As technology evolves, the real estate market is under pressure to evolve. New technologies and ways of buying and selling rental properties have been already revolutionized in many ways of buying investment properties. For quite some, these new procedures are just the beginning. One of the emerging technologies that many real estate investors are keeping a close eye on is cryptocurrency.
Although still in the exceedingly early stages, a rising number of real estate transactions are completed using cryptocurrency every month. As utilizing cryptocurrency to buy or sell property becomes more widespread, it is crucial to know what it is and how it may affect rental real estate investors like you.
Cryptocurrencies, like Bitcoin and Ethereum, are digital currencies. These currencies contrast from other kinds of currency in that they do not count on a central bank or administrator – they can be transferred directly from one user to another. These transfers take place on a cryptocurrency network that verifies each transaction through incorruptible network nodes and are then recorded in a digital public ledger called a blockchain.
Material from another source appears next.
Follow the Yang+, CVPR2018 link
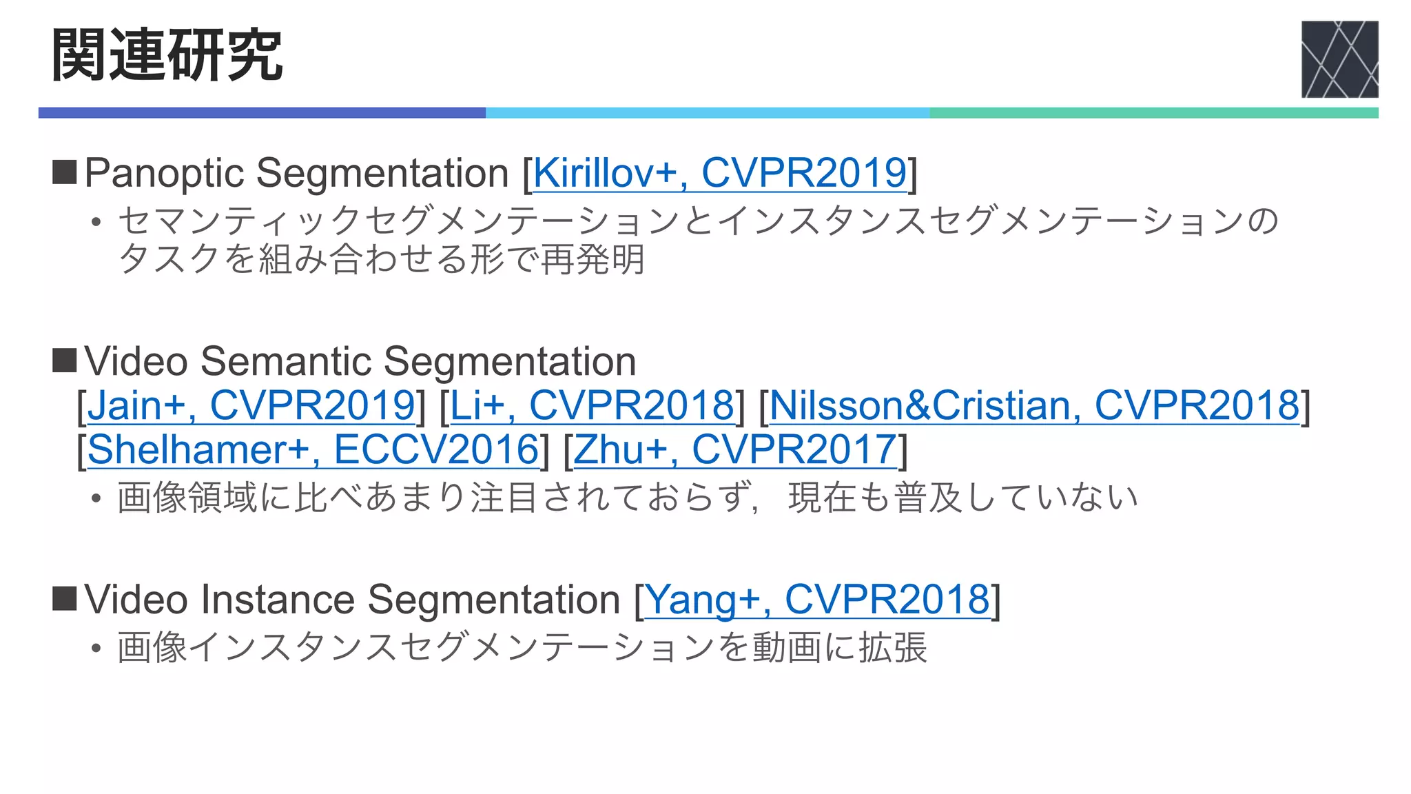Image resolution: width=1411 pixels, height=794 pixels. [817, 600]
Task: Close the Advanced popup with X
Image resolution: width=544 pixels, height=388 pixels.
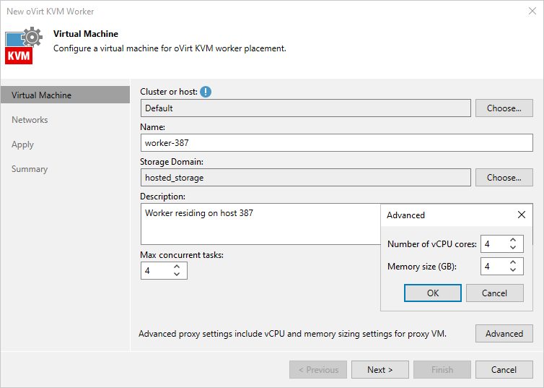Action: click(522, 215)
The idea behind cryptocurrency is to improve a transaction’s efficiency and safety and reduce the risk of fraud. Since all cryptocurrency transactions are open to the public, there is enhanced transparency. And, since the data in the blockchain isn’t prone to corruption, information can be verified faster and more securely than through earlier methods.
Automating Real Estate Transactions
There’s no doubt that the potential of cryptocurrency has previously captured the imagination of many real estate investors. And, many can see how that cryptocurrency could change over practically every stage of a real estate transaction. Anyone could easily verify the status of deeds, access the full history of a property, and more when using blockchain. Banks, real estate agents, buyers, and sellers would all have access to the same verified information.
Transmitting data between all parties in a transaction would be quicker and not dangerous, and transfers of funds would happen instantly. All of this could substantially reduce the amount of time between a preliminary sales agreement and finalizing the transfer of title.
The Power of Three
The definite advantages of operating cryptocurrency to invest in real estate come into attention when mixed with the affordances of smart contracts and blockchain. Smart contracts are digital agreements programmed to carry out transfers once certain conditions are met automatically. Therefore, employing a smart contract and cryptocurrency, all involved parties could receive the fund due to them the second a property is sold. Attorneys, appraisers, real estate brokers, and so on would all be reimbursed through an instant transfer of funds. Every transaction would be automatically recorded in the blockchain, generating a transaction history that is both publicly accessible and stored indefinitely.
Title deeds, surveys, ownership information, and other information would be offered in real-time to all parties, allowing instant validation. It’s not hard to see how carrying out real estate transactions this way will eventually change almost everything about real estate investing.
The Future is Now
While buying and selling investment properties using cryptocurrency is still not that common in the Middleton rental market, there are instances where properties have already changed hands via digital currency. One noteworthy example is the latest sale of a penthouse in Miami Beach, which sold for $28 million in cryptocurrency. The deal took less than ten days to close, which is virtually unheard of via traditional methods, even for a cash buyer.